I’m no angler… and I’m not sure whether Susan Pieters knows how to fly fish or not—but she’s a gifted writer who uses fly fishing technique in at least one of the tales she tells. Let me show you how…
In fly fishing, the lure itself is light, made to appear to be a fly or some other invertebrate. The way the fly even reaches its target is not because of the weight of the lure; it’s because of the weight of the line. The line used is usually coated with plastic to help it carry the bait farther.
In “Glass Curtain,” one of Sue Pieters’ works originally published in the Surrey International Writers’ Conference anthology of winners in 2008, the narrator is pulled between two different environments, just as a fly is snapped between air and water during casting.
On the one hand, she’s a woman experiencing mid-life crisis, clearly not satisfied with the life she finds herself living. Her husband is very practical and straight-laced, but she dreams of more; she dreams of the life her neighbour has:
“The grass is not just greener, but brighter and happier in the neighbour’s yard. As I watch Sally putting out chairs, my husband stands closer to me. I tell him she’s turning fifty, and he grunts in surprise. From here, Sally looks much younger.”
Later, commenting on her own appearance, the narrator mentions her distaste for mirrors in department stores, saying “Up so close, they make me look fat.” Her husband replies, “Mirrors are mirrors….They can only distort if they’re bent.”

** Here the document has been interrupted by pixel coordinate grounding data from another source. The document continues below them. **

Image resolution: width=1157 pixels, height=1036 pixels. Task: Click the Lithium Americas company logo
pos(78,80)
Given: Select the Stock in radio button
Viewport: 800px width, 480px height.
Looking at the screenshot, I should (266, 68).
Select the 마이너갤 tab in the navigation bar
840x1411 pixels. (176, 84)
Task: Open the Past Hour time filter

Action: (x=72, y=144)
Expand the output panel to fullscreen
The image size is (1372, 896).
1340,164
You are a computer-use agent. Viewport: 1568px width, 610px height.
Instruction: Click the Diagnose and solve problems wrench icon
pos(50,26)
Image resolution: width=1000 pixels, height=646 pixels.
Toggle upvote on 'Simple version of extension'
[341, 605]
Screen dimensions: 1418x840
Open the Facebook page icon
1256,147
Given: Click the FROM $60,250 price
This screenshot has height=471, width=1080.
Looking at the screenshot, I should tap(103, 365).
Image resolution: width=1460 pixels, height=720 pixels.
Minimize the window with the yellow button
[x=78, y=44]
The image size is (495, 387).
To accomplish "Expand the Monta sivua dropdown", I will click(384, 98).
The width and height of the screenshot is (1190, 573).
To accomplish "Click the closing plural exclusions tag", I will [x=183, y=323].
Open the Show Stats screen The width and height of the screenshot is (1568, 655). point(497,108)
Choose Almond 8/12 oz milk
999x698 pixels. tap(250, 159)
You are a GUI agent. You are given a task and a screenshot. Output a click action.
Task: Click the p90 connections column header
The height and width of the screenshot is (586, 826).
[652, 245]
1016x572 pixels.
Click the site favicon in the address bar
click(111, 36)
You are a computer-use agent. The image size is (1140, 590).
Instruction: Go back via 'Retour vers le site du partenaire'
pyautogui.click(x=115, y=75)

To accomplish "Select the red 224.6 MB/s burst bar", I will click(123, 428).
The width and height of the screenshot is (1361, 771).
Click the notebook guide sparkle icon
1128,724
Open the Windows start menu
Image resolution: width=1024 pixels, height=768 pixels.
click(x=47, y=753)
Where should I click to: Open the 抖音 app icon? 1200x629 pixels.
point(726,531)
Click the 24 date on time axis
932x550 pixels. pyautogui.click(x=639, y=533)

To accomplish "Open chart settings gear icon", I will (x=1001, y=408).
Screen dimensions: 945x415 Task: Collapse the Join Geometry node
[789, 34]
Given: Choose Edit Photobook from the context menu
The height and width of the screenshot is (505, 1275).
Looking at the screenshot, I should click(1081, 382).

It’s not exactly the reply she was looking for. “You mean that’s really how I look?”
She doesn’t want to settle for frumpy housewife of three, so in order to reach for that other world, she reaches back to another time: “… as I slide all my hangers aside, I see a black dress that I used to wear before having kids…after I find a tighter bra and stand up straight, it’s not bad.”
All along, her husband is portrayed as the practical soul who wants her to cover up that black dress with a shawl because she might get a chill, isn’t sure about the kids seeing a PG movie, and is concerned his wife might drink too much or stay out too late while he’s at home babysitting the kids next door.
The man she dreams of is more adventurous, like the James Bond with striking blue eyes in Casino Royale, a movie she’s recently viewed. At Sally’s birthday party, she meets him, a “tall Englishman, who has taken off his sunglasses. After one look, I want to tell him that he should never wear sunglasses. His eyes are the bright blue of a summer sky, clear and cloudless.”
And just like that, she finds herself drawn to a mysterious stranger who lives in the “other world,” a world she wants to be a part of.
He has an English accent and is a world traveler; for the narrator, this trip next door for a birthday party is about as adventurous as it gets.
He knows how to cook, and having forgotten to bring food for the party, goes into the backyard, slashes away at some rhubarb and bakes a delicious Rhubarb crumble on the spot. She sneaks back to her house and grabs a gallon of vanilla ice cream out of the freezer, almost getting ambushed by her kids for it in the process.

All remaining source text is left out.